Work item ->
Keep to one stretch of the data below, the lines from the one with "Instruction: Open the attachment" up to and including the one with "Given: Tap the", and return that stretch exactly.

Provided material ->

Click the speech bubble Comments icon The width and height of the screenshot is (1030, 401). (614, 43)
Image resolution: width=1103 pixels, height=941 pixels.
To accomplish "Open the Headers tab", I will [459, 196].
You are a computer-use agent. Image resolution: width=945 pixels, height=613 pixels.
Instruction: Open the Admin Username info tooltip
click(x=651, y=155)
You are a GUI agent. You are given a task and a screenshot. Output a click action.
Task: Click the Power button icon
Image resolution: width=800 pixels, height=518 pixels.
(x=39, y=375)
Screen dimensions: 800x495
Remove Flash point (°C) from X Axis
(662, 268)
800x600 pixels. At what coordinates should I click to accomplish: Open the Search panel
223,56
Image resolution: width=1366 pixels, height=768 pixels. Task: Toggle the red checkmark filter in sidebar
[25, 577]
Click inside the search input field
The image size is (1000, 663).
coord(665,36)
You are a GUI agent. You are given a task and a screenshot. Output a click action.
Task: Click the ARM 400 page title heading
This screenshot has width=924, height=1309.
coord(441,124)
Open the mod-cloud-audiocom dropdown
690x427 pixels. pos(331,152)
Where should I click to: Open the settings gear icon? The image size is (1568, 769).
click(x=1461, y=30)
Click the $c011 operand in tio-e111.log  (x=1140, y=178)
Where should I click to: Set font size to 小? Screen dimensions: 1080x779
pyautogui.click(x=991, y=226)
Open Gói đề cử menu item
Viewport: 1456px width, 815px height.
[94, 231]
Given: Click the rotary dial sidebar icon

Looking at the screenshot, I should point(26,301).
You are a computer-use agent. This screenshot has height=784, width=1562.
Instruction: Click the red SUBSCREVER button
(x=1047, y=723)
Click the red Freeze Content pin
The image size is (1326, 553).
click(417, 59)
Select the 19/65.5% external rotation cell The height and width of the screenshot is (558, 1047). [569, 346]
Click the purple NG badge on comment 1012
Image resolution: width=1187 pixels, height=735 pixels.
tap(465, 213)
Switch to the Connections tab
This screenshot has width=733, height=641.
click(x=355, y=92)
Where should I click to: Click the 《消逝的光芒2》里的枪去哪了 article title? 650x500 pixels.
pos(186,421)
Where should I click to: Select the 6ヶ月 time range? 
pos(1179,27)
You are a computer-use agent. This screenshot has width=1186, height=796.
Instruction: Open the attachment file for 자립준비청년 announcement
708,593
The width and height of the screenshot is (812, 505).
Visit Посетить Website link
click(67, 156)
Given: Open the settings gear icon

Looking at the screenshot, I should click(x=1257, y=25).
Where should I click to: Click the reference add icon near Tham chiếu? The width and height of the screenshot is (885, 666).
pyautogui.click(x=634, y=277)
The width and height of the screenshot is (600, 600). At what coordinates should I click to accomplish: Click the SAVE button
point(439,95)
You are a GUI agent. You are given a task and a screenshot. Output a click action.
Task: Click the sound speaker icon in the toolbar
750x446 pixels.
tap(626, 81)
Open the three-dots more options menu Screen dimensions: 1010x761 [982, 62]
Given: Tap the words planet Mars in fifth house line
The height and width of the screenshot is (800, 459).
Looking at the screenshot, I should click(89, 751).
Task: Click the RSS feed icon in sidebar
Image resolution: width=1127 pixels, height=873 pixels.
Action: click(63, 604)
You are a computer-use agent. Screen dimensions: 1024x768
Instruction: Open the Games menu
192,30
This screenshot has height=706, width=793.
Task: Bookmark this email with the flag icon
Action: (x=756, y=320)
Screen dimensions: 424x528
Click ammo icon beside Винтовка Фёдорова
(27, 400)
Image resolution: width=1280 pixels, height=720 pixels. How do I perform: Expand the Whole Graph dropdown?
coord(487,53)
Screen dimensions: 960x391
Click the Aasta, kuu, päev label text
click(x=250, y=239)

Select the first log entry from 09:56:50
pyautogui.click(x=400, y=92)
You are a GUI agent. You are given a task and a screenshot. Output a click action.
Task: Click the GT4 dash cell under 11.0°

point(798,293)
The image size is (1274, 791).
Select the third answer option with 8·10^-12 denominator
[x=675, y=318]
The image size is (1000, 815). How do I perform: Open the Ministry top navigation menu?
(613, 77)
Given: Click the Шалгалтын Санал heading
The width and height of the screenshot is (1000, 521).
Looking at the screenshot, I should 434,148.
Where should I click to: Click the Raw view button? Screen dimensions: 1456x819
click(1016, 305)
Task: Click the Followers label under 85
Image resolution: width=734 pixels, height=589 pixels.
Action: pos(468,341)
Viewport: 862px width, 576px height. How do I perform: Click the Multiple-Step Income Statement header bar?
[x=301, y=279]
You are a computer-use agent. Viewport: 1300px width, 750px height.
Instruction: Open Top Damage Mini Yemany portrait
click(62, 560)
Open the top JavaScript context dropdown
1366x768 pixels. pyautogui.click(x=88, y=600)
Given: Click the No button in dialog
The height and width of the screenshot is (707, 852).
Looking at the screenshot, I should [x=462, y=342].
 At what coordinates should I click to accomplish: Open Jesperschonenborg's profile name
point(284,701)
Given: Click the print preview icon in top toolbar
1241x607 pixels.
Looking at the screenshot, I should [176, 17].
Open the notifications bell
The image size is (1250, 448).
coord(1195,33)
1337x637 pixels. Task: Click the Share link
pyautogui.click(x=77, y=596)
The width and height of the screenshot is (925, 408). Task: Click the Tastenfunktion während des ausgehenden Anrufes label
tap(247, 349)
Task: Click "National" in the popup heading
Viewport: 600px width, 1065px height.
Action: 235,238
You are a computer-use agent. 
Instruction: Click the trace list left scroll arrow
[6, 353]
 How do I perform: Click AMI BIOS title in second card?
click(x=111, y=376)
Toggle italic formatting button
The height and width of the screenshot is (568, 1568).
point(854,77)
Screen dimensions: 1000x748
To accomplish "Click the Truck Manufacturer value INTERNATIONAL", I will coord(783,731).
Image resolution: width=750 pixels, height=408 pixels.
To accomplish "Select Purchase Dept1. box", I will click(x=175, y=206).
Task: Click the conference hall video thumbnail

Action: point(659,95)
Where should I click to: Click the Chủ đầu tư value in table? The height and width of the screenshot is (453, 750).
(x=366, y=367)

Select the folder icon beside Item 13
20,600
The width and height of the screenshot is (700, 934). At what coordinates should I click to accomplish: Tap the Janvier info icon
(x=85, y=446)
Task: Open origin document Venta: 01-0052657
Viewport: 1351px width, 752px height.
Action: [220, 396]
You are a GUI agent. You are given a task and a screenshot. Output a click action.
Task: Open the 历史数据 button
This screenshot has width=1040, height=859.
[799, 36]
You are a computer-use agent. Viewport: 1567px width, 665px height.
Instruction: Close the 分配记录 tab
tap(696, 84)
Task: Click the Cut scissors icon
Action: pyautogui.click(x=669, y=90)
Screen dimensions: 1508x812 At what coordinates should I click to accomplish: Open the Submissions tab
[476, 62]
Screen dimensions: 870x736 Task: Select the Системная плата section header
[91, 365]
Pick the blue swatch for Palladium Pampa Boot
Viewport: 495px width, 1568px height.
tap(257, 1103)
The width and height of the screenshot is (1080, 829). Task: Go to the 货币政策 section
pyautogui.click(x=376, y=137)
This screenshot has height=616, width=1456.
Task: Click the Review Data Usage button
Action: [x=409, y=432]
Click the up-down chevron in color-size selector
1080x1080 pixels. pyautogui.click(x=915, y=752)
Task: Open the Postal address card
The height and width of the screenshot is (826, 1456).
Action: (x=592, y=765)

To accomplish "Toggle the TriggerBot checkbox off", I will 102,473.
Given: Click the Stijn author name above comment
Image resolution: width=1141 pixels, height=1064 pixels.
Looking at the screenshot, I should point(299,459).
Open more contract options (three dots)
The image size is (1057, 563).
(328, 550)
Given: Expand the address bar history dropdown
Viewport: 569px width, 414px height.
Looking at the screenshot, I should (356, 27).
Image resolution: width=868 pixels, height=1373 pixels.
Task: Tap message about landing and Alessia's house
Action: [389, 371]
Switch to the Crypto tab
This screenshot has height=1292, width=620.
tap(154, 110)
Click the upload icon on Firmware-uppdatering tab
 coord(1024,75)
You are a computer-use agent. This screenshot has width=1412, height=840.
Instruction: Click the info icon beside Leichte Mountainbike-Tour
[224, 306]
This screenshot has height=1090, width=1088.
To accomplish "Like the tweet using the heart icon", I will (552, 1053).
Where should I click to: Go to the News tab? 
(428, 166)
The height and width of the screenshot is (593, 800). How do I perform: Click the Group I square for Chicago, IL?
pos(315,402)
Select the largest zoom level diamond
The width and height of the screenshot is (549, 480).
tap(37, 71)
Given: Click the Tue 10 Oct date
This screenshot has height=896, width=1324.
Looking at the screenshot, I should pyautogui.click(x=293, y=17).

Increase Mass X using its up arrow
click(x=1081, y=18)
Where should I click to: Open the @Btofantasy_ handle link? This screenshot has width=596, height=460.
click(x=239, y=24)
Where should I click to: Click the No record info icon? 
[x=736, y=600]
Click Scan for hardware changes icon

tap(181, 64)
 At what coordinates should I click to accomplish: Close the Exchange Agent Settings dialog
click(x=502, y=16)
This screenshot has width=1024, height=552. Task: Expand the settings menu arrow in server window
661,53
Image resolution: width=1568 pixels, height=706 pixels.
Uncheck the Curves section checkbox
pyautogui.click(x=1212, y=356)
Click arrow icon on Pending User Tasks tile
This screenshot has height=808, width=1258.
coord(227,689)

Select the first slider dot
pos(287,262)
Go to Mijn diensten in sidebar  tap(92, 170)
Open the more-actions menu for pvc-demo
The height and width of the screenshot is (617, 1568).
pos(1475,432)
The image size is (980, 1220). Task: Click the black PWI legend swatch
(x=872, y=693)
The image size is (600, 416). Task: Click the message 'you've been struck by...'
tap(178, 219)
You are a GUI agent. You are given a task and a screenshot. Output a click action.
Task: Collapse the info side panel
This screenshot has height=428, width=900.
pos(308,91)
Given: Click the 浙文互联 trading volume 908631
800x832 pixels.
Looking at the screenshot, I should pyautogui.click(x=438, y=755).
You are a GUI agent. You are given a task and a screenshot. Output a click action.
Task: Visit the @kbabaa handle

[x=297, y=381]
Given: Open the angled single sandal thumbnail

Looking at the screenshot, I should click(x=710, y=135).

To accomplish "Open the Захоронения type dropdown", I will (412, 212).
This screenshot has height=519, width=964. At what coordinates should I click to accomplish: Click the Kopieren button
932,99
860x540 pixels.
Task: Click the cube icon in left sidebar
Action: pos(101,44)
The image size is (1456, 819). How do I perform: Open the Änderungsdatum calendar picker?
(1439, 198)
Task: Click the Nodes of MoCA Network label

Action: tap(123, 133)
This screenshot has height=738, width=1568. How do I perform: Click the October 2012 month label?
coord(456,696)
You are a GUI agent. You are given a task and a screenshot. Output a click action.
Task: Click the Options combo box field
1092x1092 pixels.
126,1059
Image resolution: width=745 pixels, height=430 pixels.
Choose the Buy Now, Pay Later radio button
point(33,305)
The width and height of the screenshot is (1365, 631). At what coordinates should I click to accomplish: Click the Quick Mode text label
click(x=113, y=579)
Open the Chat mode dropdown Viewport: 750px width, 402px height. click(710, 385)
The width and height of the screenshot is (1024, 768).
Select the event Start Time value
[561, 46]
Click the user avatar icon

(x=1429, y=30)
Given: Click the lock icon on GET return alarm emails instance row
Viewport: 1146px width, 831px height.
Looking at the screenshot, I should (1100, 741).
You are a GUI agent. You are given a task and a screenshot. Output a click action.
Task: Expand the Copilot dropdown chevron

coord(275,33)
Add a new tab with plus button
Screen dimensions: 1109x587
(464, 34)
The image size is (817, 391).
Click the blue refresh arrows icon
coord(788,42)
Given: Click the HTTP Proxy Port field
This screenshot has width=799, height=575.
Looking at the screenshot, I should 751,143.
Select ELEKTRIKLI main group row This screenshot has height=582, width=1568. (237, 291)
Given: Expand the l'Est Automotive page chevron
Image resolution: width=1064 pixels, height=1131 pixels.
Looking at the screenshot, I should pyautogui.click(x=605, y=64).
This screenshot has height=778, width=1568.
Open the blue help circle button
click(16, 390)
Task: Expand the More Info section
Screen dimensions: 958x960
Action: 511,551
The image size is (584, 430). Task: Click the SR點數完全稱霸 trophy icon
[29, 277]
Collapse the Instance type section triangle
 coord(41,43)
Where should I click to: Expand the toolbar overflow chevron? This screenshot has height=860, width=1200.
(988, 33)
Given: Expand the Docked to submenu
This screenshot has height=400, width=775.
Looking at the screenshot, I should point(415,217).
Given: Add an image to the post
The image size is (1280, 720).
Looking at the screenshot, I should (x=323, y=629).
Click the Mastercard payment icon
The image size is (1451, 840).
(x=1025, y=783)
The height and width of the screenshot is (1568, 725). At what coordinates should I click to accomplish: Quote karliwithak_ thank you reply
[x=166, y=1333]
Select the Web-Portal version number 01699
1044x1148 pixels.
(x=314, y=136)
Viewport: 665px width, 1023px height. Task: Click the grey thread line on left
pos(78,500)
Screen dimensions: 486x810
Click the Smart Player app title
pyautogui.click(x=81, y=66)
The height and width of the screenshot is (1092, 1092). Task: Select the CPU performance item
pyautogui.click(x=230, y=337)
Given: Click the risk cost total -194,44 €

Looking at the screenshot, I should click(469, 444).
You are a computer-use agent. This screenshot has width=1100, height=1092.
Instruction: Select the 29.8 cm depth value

Response below ->
Instruction: Open the attachment file for 자립준비청년 announcement
708,593
The width and height of the screenshot is (812, 505).
Visit Посетить Website link
click(67, 156)
Given: Open the settings gear icon

Looking at the screenshot, I should click(x=1257, y=25).
Where should I click to: Click the reference add icon near Tham chiếu? The width and height of the screenshot is (885, 666).
pyautogui.click(x=634, y=277)
The width and height of the screenshot is (600, 600). At what coordinates should I click to accomplish: Click the SAVE button
point(439,95)
You are a GUI agent. You are given a task and a screenshot. Output a click action.
Task: Click the sound speaker icon in the toolbar
750x446 pixels.
tap(626, 81)
Open the three-dots more options menu Screen dimensions: 1010x761 [982, 62]
Given: Tap the words planet Mars in fifth house line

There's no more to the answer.